-
Notifications
You must be signed in to change notification settings - Fork 683
Description
High-level tracking issue for general storage optimization efforts. This issue can be expanded over time.
At present (mid 2023), depending on their configuration, Tendermint-based nodes use large quantities of storage space. This has significant cost implications for operators. We aim to implement strategies to reduce and/or offload certain data stored in order to reduce operators' costs.
The two main problems that are present in the CometBFT storage layer:
- We have a very big storage footprint
- Querying stored data (whether supporting RPC queries or Comet retrieving consensus data structures) is not optimized and in some cases proven to be very efficient
To address these problems, we first need to build understanding of:
- Workloads : What we store, how frequently we access it, what are the characteristics of the stored data (and this list will be expanded).
- The database backend: database features, design goals and optimization possibilities.
The work to be done can be broken down in the following main subsections:
- Understand and simplify CometBFT database backend #48
The end result of this work should be CometBFT optimized for a single storage backend which ultimately results in a significant reduction in both storage access time and on disk storage footprint.

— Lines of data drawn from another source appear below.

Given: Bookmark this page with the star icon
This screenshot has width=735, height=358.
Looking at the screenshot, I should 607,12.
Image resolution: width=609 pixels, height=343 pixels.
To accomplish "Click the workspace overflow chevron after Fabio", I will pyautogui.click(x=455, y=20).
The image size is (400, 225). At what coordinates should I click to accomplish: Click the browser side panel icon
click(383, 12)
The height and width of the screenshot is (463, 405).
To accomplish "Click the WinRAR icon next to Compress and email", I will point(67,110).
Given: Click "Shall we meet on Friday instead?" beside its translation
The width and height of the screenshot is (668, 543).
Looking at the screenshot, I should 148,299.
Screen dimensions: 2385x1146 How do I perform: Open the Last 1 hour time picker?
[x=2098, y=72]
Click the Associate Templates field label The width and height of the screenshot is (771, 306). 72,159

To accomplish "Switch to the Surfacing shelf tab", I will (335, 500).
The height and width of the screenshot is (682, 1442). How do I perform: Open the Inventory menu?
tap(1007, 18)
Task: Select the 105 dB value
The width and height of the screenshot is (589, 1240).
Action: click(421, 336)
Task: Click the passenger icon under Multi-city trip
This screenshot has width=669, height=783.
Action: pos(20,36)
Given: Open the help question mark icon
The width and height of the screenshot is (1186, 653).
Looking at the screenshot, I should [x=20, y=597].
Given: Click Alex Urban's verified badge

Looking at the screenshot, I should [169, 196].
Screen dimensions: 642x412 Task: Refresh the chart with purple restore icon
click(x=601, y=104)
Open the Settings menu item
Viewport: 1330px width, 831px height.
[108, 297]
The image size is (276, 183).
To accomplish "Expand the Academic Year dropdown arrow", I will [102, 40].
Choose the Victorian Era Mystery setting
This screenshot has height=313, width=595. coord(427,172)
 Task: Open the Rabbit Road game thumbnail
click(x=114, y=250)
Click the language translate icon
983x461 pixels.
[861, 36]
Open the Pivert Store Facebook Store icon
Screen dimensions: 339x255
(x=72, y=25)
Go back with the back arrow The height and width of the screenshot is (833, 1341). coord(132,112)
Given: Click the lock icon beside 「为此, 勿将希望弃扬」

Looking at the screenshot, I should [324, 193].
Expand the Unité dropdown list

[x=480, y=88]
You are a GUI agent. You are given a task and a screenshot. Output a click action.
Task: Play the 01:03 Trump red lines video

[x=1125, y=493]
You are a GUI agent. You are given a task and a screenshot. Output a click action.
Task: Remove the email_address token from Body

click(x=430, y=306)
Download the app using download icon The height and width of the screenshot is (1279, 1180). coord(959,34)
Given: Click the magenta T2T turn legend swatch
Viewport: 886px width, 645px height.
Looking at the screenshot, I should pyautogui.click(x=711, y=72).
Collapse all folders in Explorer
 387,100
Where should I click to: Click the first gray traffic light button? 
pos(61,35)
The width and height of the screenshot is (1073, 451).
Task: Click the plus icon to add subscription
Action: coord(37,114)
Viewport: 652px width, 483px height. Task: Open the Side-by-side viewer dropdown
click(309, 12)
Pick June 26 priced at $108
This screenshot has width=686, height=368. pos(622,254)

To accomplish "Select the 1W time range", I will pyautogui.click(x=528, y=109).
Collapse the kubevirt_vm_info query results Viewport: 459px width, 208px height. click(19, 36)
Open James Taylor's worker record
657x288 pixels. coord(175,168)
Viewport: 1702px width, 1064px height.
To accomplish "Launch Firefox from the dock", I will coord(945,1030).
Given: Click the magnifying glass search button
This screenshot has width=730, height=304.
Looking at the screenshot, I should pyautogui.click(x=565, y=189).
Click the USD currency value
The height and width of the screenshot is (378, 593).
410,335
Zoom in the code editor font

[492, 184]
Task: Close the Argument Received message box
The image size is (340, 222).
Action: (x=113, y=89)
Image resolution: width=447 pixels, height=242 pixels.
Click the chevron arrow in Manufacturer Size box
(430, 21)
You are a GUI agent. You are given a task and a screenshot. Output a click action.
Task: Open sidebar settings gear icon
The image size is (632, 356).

To reach this goal we envision the following steps :
- Define external users and use cases for the CometBFT storage layer #68
Preliminary investigation to identify the users and workloads of the storage backend (how they query the nodes, what are their common pain points with regards to storage, collection of issues to address). - Establish the baseline and future requirements for the storage backend #63
- Benchmark current storage improvements #1044
- Understand the workload: What data are we storing, in what format
- Establish and implement the relevant metrics to understand storage workloads #46
- Storage evaluation baseline: measure and report current storage related behaviour of CometBFT #67
- Evaluate database engines according to requirements and decide which one to optimize #64
- Refactor CometBFT to use a single underlying database #1039
- Add support for users to migrate to the chosen backend
Tune CometBFT to address storage related bottlenecks
Part of this section covers addressing issues found during the benchmarking and investigation process outlined above. Another part addresses concrete issues reported by users. While part of this issues cannot be fully addressed before the analysis above, some optimizations can be performed on CometBFT as it is today - marked with * .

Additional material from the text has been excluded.